Guitarist Terrence Farrell and Ballet San Jose display courage.
Thursday, September 21, 2000
Guts. String instruments need them. String players require more. The solo musician must have enough to spill some as an expected dimension of every performance. But it''s the classical guitarist who needs the most. Why? Because after the above demands have been conquered, the guitarist then must seek a following from comparatively few aficionados, and even fewer rabid enthusiasts.
On a quest to ferret out these specializing music lovers, Terrence Farrell has taken his guitar all over the world. While at home, he has built up an impressive CD catalog of work distributed through his own record label, Troubadour Recordings. These CDs have proved valuable "business cards" in opening new performance opportunities for Farrell and have gone far in developing a following of happy fans. But one thing they haven''t revealed is Farrell as a passionate artist, a bold, damn-the-torpedoes, risk-taker.
Until now, that is. For the past several months, between playing on shipboard cruises, long concert tours and contracted entertainment at Monterey Peninsula watering holes, Farrell has sequestered himself at his San Benancio recording studio to distill decades of musical impressions into a collection of 14 original solo compositions, just released under the title Travels with my Spanish Guitar. While it will come as no surprise that Farrell''s many local friends have already been snapping up the CD at Do Re Mi Music, a wider audience is now becoming interested.
That''s probably because this is his best CD to date, a gutsy plunge into an expressive intensity that rolls over any niggling technical questions. Farrell with attitude? Anyone who knows the man personally will recognize him instantly from this CD. Anyone who knows his music will know immediately he has chosen to put his strongest foot forward. While it''s difficult for any classical/Spanish guitarist to avoid comparison with the few technical geniuses who get the big recording contracts and commensurate exposure, opting for brimstone in the personality department is one way around the problem.
Going for a wide range of styles also makes sense. Original as these pieces are, their influences are easy to spot. Flamenco flavors several of them. There are tangos, sambas, habaneras, blues. Want ritualistic? "Cleopatra''s Dance" echoes "Carmina Burana" and puts other primitivisms over a pedal point. Want tenderness? Try "The Caress" and "De mi Corazón." Does tuneful resignation meet your need? You''ll want "Leaving the Islands." You can add that one to my own favorites, including "Farrell''s Jig, Shaken not Stirred," and "Travelin'' in Circles Blues" in which Farrell mixes phrases where seemingly left over bits just disappear. (If this isn''t an evolution in the form, it is certainly unique.)
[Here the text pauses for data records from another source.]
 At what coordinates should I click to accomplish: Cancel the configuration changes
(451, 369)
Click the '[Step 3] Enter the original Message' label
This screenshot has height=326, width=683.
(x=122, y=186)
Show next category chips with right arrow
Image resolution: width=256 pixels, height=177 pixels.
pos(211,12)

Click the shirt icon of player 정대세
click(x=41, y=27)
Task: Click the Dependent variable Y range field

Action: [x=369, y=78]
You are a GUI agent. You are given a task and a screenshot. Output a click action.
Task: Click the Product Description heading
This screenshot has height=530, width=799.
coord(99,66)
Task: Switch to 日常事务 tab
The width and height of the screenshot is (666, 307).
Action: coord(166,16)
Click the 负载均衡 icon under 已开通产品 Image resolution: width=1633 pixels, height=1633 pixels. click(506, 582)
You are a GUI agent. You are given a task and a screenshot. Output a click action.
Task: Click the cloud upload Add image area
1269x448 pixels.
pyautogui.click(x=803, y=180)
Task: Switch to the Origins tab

In the wake of the Cleveland Ballet''s cessation of operations, the Silicon Valley community has rallied to save its ballet company. Administrative and board leadership of the renamed Ballet San Jose of Silicon Valley negotiated contracts with 31 of the 38 dancers, including the principal soloists, and is working to help many of them relocate permanently to Santa Clara Valley and environs. Choreographer Dennis Nahat has been retained as artistic director. San Jose mayor Ron Gonzales is pitching his city council on matching funds going forward up to $250,000, at a rate of $25 for $100 raised by the company. The season will open on schedule, but programming is being adjusted; the opening program, Oct. 12 through 15, will include scenes from Bournonville''s Napoli, Balanchine''s Theme and Variations and Nahat''s Moment.